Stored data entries
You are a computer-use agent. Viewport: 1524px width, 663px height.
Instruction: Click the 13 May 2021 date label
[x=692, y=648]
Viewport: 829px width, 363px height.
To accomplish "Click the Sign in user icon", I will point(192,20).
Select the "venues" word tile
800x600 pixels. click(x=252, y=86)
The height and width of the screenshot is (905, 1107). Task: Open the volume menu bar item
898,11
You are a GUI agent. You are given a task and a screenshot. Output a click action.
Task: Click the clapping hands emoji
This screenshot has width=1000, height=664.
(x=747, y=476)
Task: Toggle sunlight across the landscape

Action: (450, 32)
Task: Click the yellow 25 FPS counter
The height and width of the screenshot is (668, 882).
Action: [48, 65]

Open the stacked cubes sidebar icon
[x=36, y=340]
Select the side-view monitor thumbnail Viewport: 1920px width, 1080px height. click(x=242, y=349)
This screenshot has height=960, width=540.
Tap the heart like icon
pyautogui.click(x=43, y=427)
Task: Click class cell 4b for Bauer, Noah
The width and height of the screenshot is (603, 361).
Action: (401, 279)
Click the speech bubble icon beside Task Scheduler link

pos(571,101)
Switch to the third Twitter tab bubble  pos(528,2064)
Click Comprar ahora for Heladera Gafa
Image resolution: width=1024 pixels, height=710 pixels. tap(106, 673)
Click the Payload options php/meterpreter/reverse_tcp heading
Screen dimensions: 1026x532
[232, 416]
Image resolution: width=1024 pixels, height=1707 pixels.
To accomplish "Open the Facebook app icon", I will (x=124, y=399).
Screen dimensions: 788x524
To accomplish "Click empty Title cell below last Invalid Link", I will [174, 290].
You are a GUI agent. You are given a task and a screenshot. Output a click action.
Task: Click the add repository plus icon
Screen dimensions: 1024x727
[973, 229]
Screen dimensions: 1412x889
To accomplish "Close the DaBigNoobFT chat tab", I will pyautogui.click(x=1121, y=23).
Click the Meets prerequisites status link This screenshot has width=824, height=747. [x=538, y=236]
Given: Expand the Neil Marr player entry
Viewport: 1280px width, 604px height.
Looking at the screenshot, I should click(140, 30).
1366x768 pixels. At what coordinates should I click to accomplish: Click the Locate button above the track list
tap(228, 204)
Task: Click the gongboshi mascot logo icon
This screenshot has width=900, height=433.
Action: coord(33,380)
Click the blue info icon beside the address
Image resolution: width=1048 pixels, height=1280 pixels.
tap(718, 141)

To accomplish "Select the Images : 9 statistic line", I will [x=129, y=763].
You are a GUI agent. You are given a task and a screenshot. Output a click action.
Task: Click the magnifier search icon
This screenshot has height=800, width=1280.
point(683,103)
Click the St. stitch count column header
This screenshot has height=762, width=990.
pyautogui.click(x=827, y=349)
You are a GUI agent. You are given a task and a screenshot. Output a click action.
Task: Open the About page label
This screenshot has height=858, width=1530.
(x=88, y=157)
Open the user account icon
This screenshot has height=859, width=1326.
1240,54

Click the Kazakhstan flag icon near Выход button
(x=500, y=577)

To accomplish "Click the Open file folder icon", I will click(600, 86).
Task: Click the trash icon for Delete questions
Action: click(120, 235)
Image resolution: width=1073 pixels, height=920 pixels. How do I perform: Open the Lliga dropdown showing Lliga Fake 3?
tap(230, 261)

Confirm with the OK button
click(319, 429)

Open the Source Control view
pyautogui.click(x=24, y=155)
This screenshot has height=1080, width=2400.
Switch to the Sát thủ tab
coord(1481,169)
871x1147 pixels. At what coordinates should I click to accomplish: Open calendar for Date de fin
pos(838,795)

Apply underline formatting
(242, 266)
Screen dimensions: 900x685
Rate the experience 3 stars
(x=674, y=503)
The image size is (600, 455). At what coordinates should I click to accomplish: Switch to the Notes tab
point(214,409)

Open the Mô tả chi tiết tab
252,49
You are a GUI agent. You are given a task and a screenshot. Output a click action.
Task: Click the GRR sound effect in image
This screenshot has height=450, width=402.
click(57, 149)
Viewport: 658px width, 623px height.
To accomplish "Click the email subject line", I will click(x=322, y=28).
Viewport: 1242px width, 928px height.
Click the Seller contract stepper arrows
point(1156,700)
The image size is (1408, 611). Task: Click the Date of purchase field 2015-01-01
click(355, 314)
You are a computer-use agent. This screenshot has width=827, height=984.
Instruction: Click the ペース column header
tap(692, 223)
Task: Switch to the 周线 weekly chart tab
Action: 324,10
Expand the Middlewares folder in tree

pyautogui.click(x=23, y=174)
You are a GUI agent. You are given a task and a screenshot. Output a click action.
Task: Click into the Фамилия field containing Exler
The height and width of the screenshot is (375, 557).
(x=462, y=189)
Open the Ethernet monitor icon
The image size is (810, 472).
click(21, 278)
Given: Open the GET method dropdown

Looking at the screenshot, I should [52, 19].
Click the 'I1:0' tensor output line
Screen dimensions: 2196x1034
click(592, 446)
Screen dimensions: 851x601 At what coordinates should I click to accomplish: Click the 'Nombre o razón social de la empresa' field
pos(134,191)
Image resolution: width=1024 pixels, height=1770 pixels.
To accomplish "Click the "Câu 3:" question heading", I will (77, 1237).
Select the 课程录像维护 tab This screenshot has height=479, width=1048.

What is expected:
Check all the records above and select each line where the string "cell" is found.

Solved problem:
Task: Click class cell 4b for Bauer, Noah
To accomplish "Click empty Title cell below last Invalid Link", I will [174, 290].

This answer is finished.